Selection —
%%

So, the compiler will “decompose” person in its “atomic” values and will bind the birth_date reference to the first value in person, the first_name to the second value and the last_name to the third one.

Notice that birth_date, first_name, and last_name are references because of auto&. If I would have used auto instead, they would have been actual values instead.

And you can do the same thing with arrays:

std::array<int, 4> values {{ 8, 5, 2, 9 }};
auto [v0, v1, v2, v3] = values;
std::cout << "Sum: " << (v0 + v1 + v2 + v3) << "\n";

int values2[] = { 5, 4, 3 };
auto [i0, i1, i2] = value2;
std::cout << i0 << "; " << i1 << "; " << i2 << "\n";

With std::pair:

auto pair = std::make_pair(19451019, "María Zambrana");
auto& [date, name] = pair;
std::cout << date << ": " << name << "\n";

Or even with structs!!!

struct Point
{
  int x;
  int y;
};

Point p { 10, 25 };
auto [x, y] = p;
std::cout << "(" << x << "; " << y << ")\n";

This feature makes iterating maps incredibly elegant.

Compare this pre-C++11 code:

for (std::map<std::string, std::string>::const_iterator it = translations.begin();
     it != translations.end();
     it++)
{
  std::cout << "English: " << it->first << "; Spanish: " << it->second << "\n";
}

Using C++17, it could have been written like this in C++17:

for (auto& [english, spanish] : translations)
{
  std::cout << "English: " << english << "; Spanish: " << spanish << "\n";
}

Amazing!

C++17: std::string_view

C++17 shipped with a very useful non-owning read-only string handling class template: std::basic_string_view<CharT, CharTraits> with several instantiations mirroring the std::basic_string class template: std::string_view, std::wstring_view, std::u8string_view, std::u16string_view, and std::u32string_view.

A std::string_view instance contains only a pointer to the first character in a char array and the length of the string. The std::string_view does not own such array and thus, it is not responsible for the lifetime of the text it refers to.

Since it contains the length of the string it represents, the string does not need to end with a '\0' character. This feature (the non-‘\0’ terminated string) enables a lot of interesting features like creating substring views by far faster than its std::string counterpart (since creating a substring means just updating the pointer and the length of the new std::string_view instance).

%%

Records provided —
%%

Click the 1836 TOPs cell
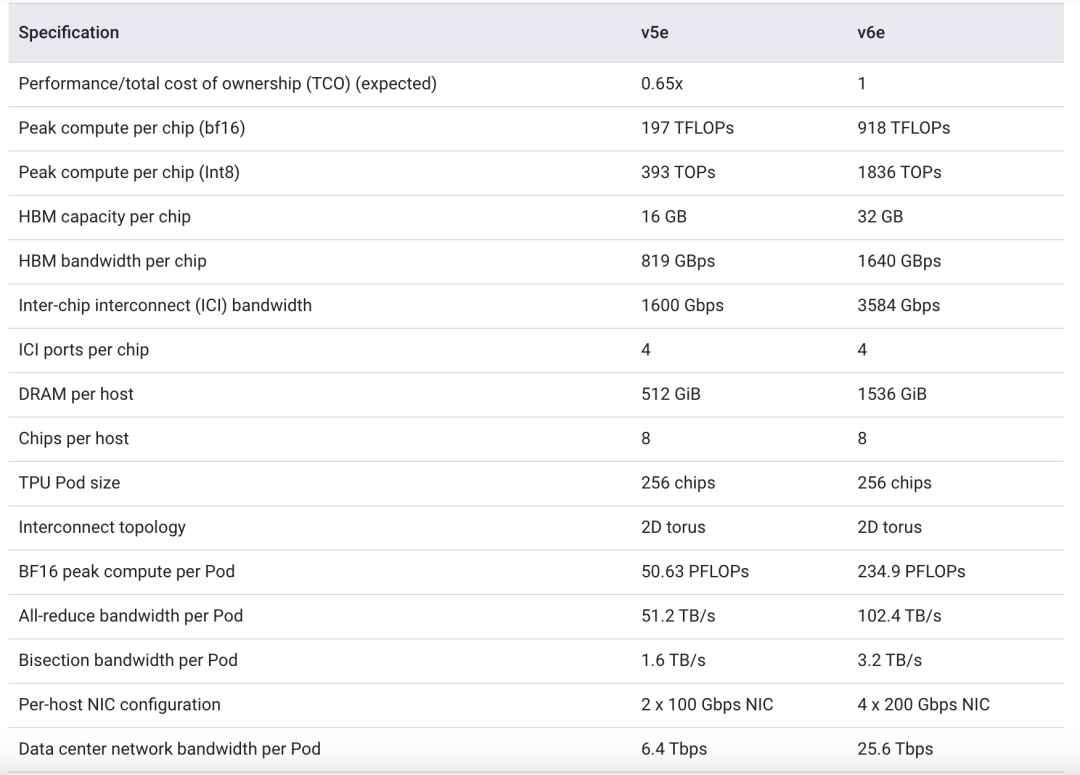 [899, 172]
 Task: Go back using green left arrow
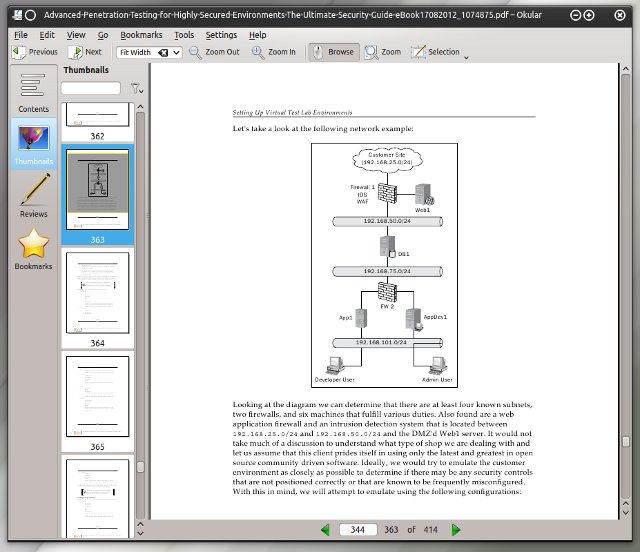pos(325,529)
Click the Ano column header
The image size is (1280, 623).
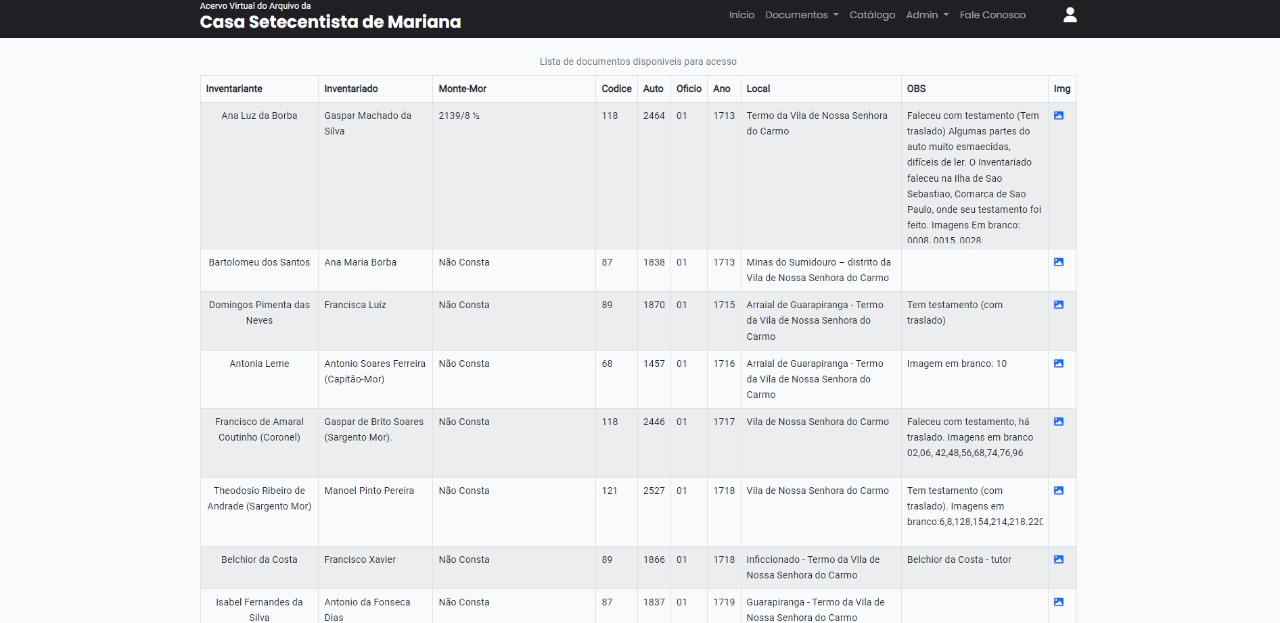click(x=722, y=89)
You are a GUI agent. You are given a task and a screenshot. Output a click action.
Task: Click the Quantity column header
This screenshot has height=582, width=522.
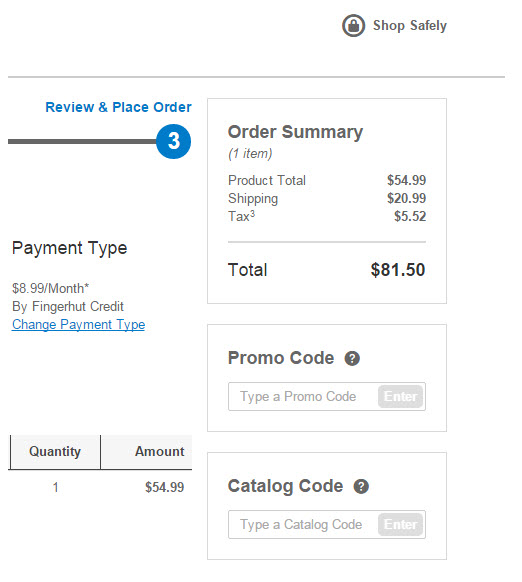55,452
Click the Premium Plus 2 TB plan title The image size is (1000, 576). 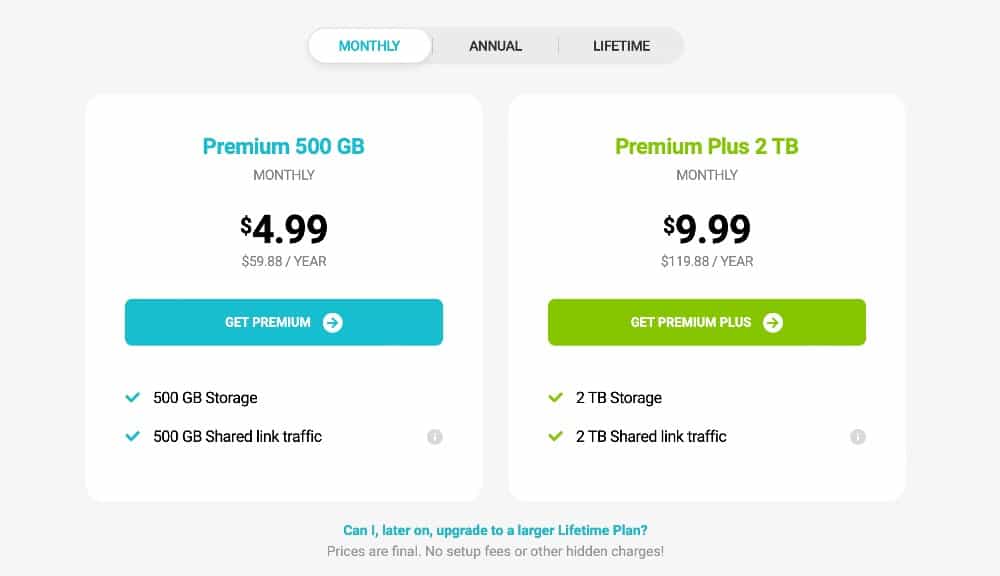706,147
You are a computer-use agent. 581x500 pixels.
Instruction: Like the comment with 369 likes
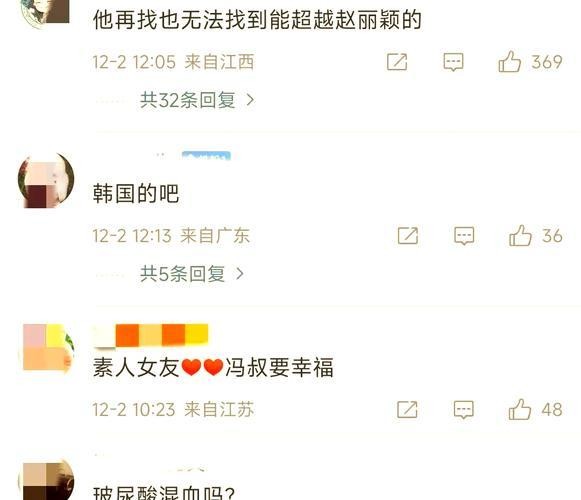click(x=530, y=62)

%%
%%

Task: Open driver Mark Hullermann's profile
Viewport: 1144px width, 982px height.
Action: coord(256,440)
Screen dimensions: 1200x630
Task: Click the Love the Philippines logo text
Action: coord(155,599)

%%
%%

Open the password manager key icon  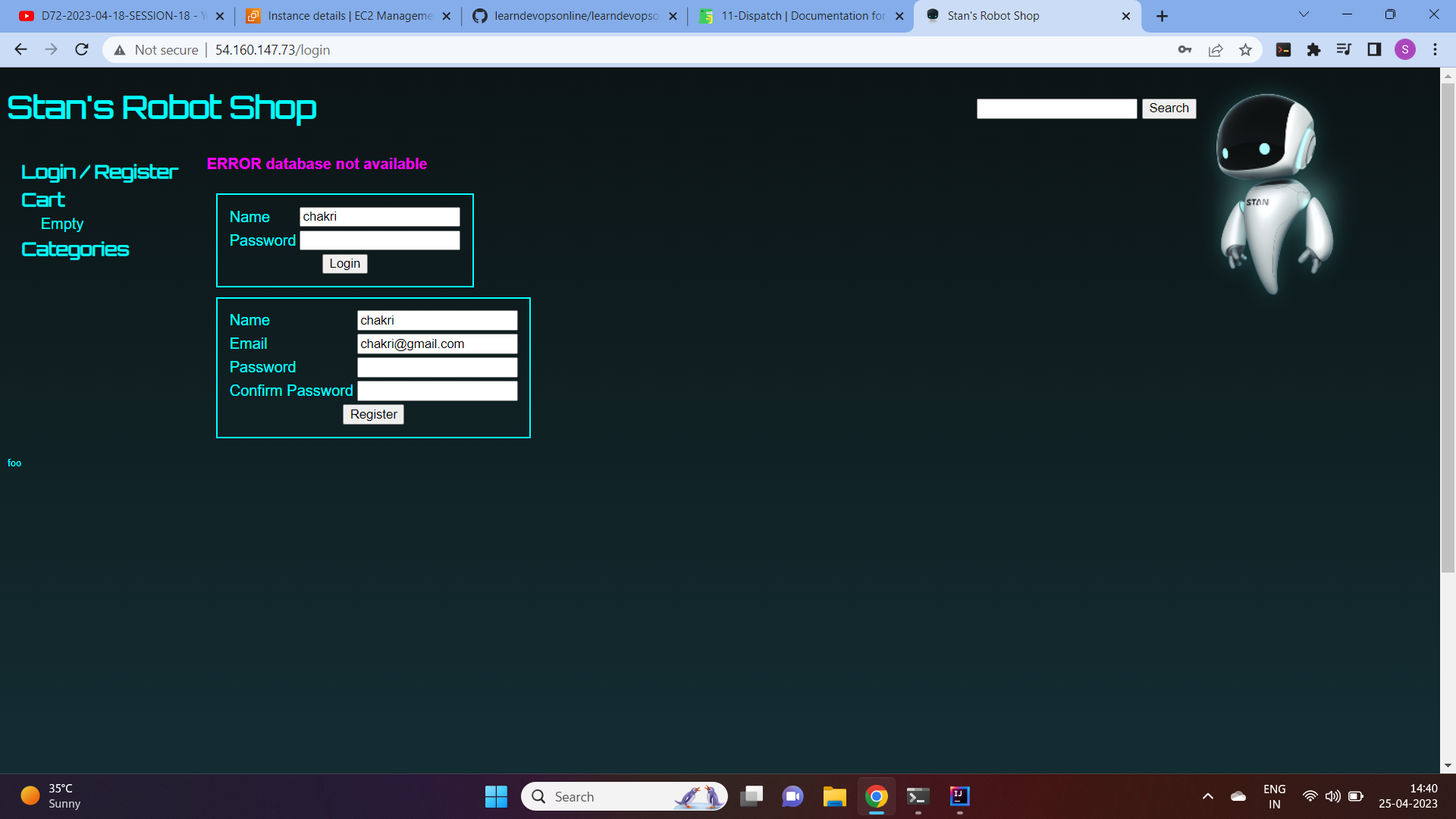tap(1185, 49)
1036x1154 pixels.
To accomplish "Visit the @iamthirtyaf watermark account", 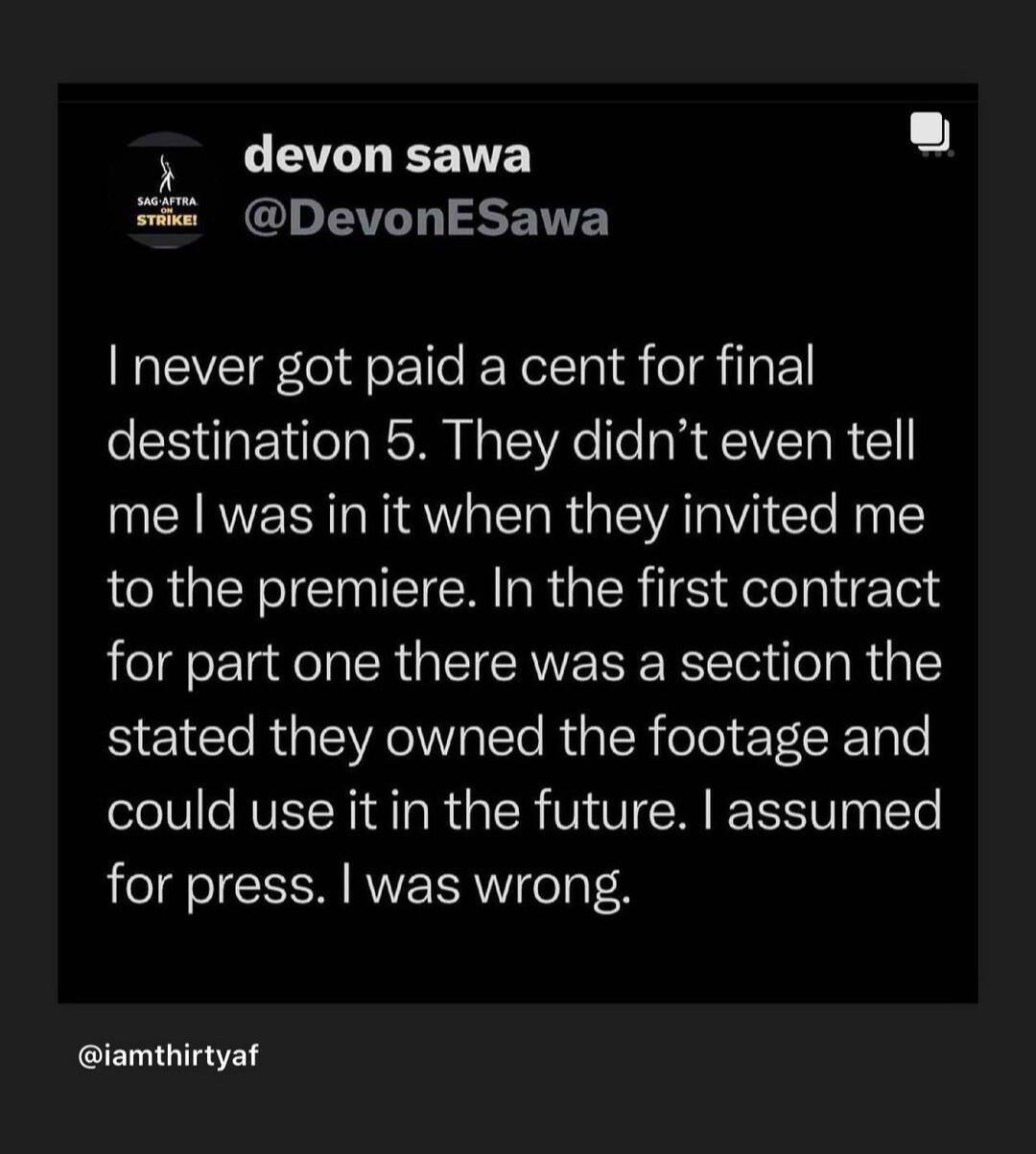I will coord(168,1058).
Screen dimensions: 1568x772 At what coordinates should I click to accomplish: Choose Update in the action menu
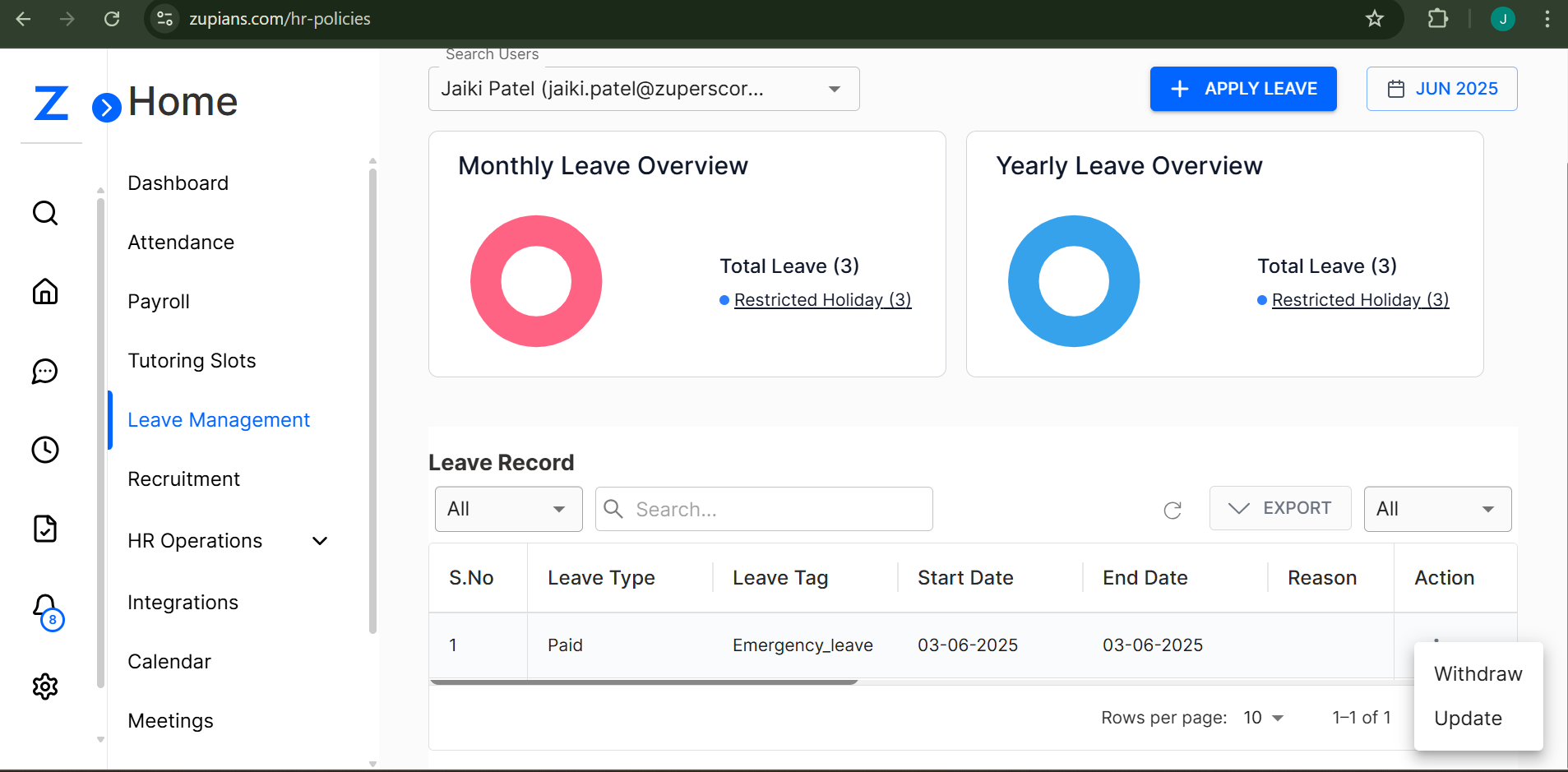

%%

Given exercise 1 — Based on the C++ passage, answer yes or no for each statement, (a) through (c), and quote the words that decide it: (a) A std::string_view owns the char array it points to. (b) Writing auto instead of auto& would make birth_date, first_name, and last_name actual values. (c) The string a std::string_view represents must end with a '\0' character.
Given exercise 2 — Duplicate the stretch of the C++ passage from "C++17 shipped with" through "it refers to.".
Given exercise 3 — Pick up the C++ passage after its last sentence and keep writing it.

Final result 1 —
(a) No: "The std::string_view does not own such array and thus, it is not responsible for the lifetime of the text it refers to."
(b) Yes: "If I would have used auto instead, they would have been actual values instead."
(c) No: "Since it contains the length of the string it represents, the string does not need to end with a '\0' character."

Final result 2 —
C++17 shipped with a very useful non-owning read-only string handling class template: std::basic_string_view<CharT, CharTraits> with several instantiations mirroring the std::basic_string class template: std::string_view, std::wstring_view, std::u8string_view, std::u16string_view, and std::u32string_view.

A std::string_view instance contains only a pointer to the first character in a char array and the length of the string. The std::string_view does not own such array and thus, it is not responsible for the lifetime of the text it refers to.

Final result 3 —
How a std::string_view is instantiated?

std::string_view today = "Monday";  // string_view constructed from a const char*
std::string aux = "Tuesday";
std::string_view tomorrow = aux;  // string_view constructed from a std::string
std::string_view day_after_tomorrow = "Wednesday"sv;  // string_view constructed from a std::string_view
constexpr std::string_view day_before_friday = "Thursday"; // compile-time string_view

How can I use a std::string_view?

A lot of classes from the C++ standard library have been updated to use the std::string_view as a first class citizen, so, for example, to print out a std::string_view instance, you could simply use the std::cout as usual:

std::string_view month = "September";
std::cout << "This month is " << month << "\n";

As I mentioned earlier, you can use the std::string_view to execute several actions in the underlying text with a better performance, for example, to create substrings:

#include <string_view>
#include <iostream>

int main()
{

    std::string_view fullName = "García Márquez, Gabriel";

    // I need to separate first name and last name

    // I find the index of the ","
    auto pos = fullName.find(",");
    if (pos == std::string_view::npos) // NOT FOUND
    {
        std::cerr << "Malformed full name\n";
        return -1;
    }

    std::string_view lastName = fullName.substr(0, pos);
    std::string_view firstName = fullName.substr(pos + 2);

    std::cout << "FIRST NAME: " << firstName;
    std::cout << "\nLAST NAME:  " << lastName << "\n";

    return 0;
}

To verify if a text starts or ends with something (starts_with() and ends_with() were introduced in C++20):

std::string_view price = "125$";
if (price.endsWith("$"))
{
    price.remove_suffix(1); // removes 1 char at the end of the string_view
    std::cout << price << " dollar\n";
}

It exposes a lot of functionality similar to the std::string class, so its usage is almost the same.

How can I get the content of a std::string_view?

  • If you want to iterate the elements, you can use operator[], at() or iterators in the same way that you do it in strings.
  • If you want to get the underlying char array, you can access to it through the data() method. Be aware the underlying char array can miss the null character as mentioned above.
  • If you want to get a valid std::string from a std::string_view, there is no automatic conversion from one to other, so you need to use a explicit std::string constructor:
std::string_view msg = "This will be a string";
std::string msg_as_string { msg };

std::cout << msg_as_string << "\n";

Handle with care

And though probably you are already imagining the scenarios a string_view can be used into your system, take into account that it could bring some problems because of its non-owning nature, for example this code:

std::string_view say_hi()
{
  std::string_view hi = "Guten Tag";
  return hi;
}

Is a completely valid and correct usage of a std::string_view.

But this slightly different version:

std::string_view say_hi()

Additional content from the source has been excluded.